How a Global Warming Satirist Breaks the Ice
Witness the headlines: "Pristine Alaskan Glacier Turns Into Tropical Wasteland." "More Polar Bears Suffering Heat Exhaustion." And "Dolphins Discovered Fleeing Warming Tropical Waters." Global warming warnings intended to give you the shivers.
But upon further clicking and reading, visitors to EcoEnquirer.com might think, hmm: Is the Smithsonian Institution really buying up virgin arctic sea ice on the black market? Did attention-weary penguins actually chase bewildered researchers back onto their ships? And what's this about the EPA mandating a reduction in emissions from . . . volcanoes?
Somewhere in an office about 600 miles southwest of here, former NASA scientist Roy W. Spencer is laughing. The 50-year-old, white-haired PhD dreamed up the spoof site -- sort of the Onion meets the Weather Channel -- because he thinks people are overreacting to the threat of climate change.

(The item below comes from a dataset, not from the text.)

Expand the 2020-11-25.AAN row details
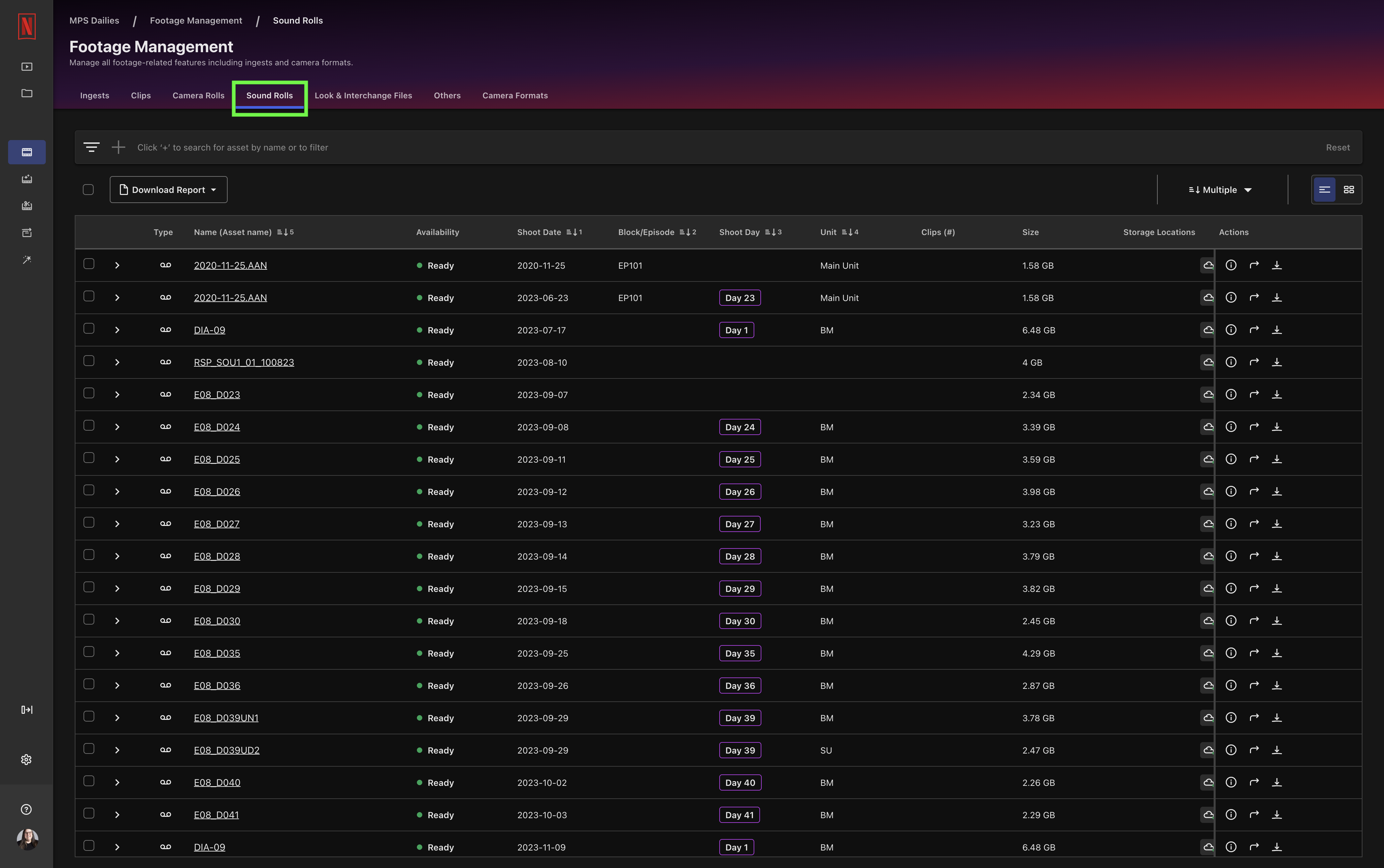The image size is (1384, 868). point(117,265)
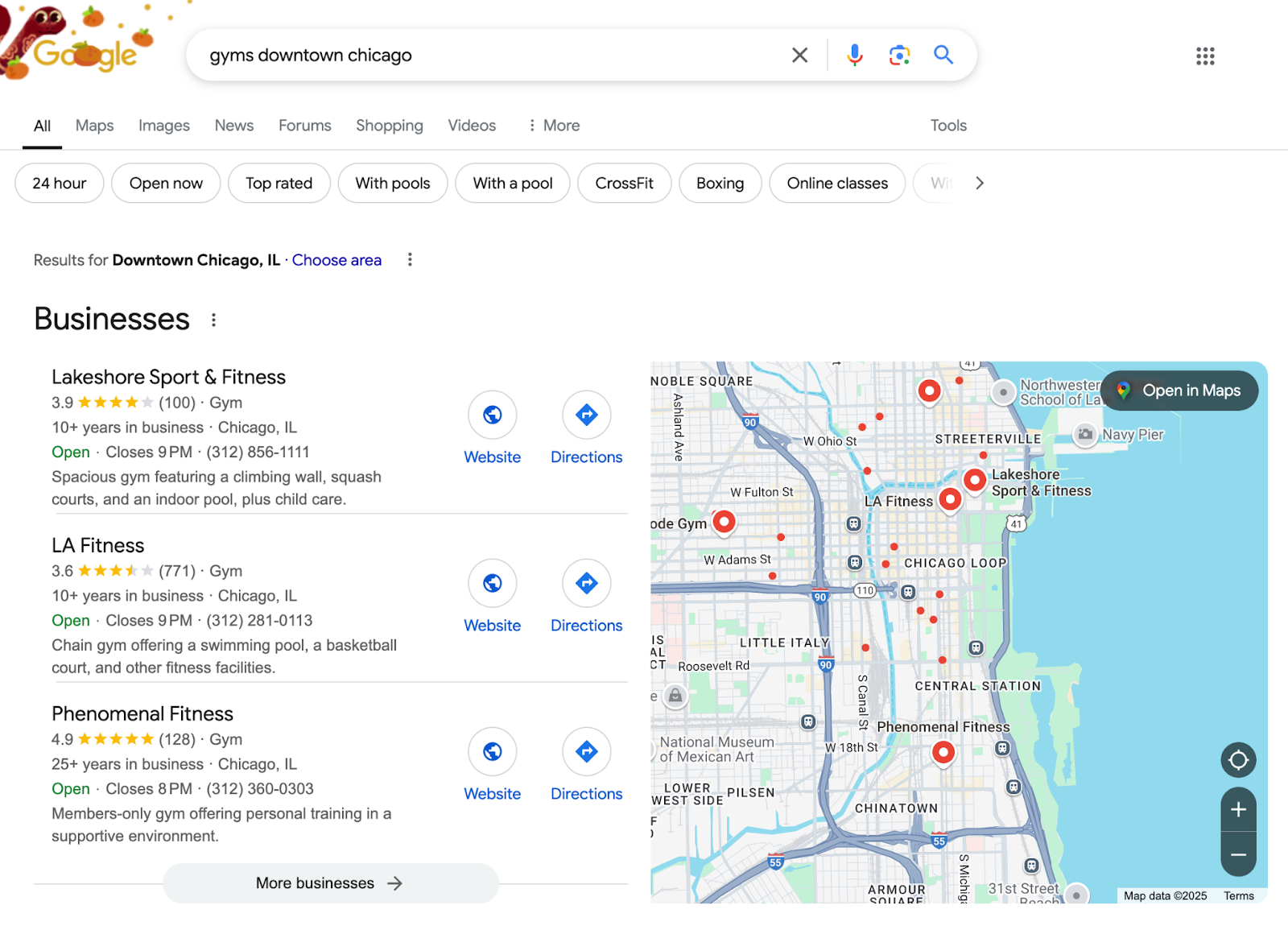1288x930 pixels.
Task: Enable the Open now filter
Action: [166, 183]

Now a principal research scientist at the University of Alabama at Huntsville, Spencer says human activities have "likely" contributed to climate change, but he argues that "since we do not understand natural climate fluctuations, we don't really know how much, quantitatively, of the present warmth is man-made versus natural."
Spencer describes his Web site as "a spur-of-the moment effort that resulted from the increasing number of news stories that quoted people who blamed global warming for events such as tsunamis and the latest flood, drought or hurricane. . . . Also, I have a somewhat twisted sense of humor, and the Web site gives me an additional creative outlet." His other creative outlet: He's lead guitarist in a contemporary Christian rock band at St. Mark's Lutheran Church in Huntsville. (His environmentalist-mocking alternative lyrics to Supertramp's "Give a Little Bit": "I'll take a little bit, I'll take a little bit of your wealth from you/So give a little bit, oh, give a little more than a dime to me.")
It's all a way of keeping his sanity, Spencer explains.
"Being in the minority is difficult," he says, adding that while he now earns a small amount of money writing for TCS Daily, a Web site funded in part by ExxonMobil, "I have always said, if you want to make money in this business, the skeptics' side is not the side you want to work on."
His Web site has maintained a relatively low profile. Spencer was on two nationally syndicated AM talk radio shows in early March, leading to 150,000 page views that month, but things have trailed off; EcoEnquirer got about 43,000 page views the first three weeks of this month.
So it's just a fun thing. Well, mostly. "I was surprised at the number of people that thought the EcoEnquirer stories were real."
Oops.
Signs of the Times, a leftist Web forum, mistakenly published the article from EcoEnquirer on March 6 about dolphins fleeing the warming tropics. (The "news" item includes this quote from a Dr. Fisherman: "If you had hot water poured on you, you would flee, wouldn't you?") Signs of the Times issued an editorial two days later calling Spencer's Web site "a waste of cyberspace."
Spencer's serious academic work has sparked controversy. While at NASA -- between 1984 and 2001 -- he and University of Alabama at Huntsville professor John Christy pioneered satellite monitoring that indicated the Earth was warming more slowly than surface temperature readings would indicate. In 1991 the two researchers won NASA's Exceptional Scientific Achievement Medal for that work, but this month a government study concluded there was no statistical difference between the two climate records.
Spencer acknowledged that other satellite experts have found two errors in how he and Christy processed their data. Christy, who has known Spencer for nearly two decades, called his colleague "one of those traditional weather nerds" who get excited every time there's a big storm.
Naturally, Spencer is less than popular with scientists who believe that industrialized nations need to take swift action to curb carbon dioxide and other greenhouse gases.
"It tends to cloud the issue by playing media attention to the uncertainties," said Drew Shindell, a research scientist at NASA's Goddard Institute for Space Studies in New York. "In fact, we know a lot more about this issue than a lot of things we take action on."
But EcoEnquirer.com has its fans, too. Senate Environment and Public Works Committee counsel John Shanahan, whose boss, James M. Inhofe (R-Okla.), has called global warming "a hoax," likes Spencer for his research as well as his wit.
"It wasn't until I first saw his Web site that I realized that he's an amazingly funny guy," says Shanahan. "It's refreshing to see a scientist keep his sense of humor in a highly polarized debate."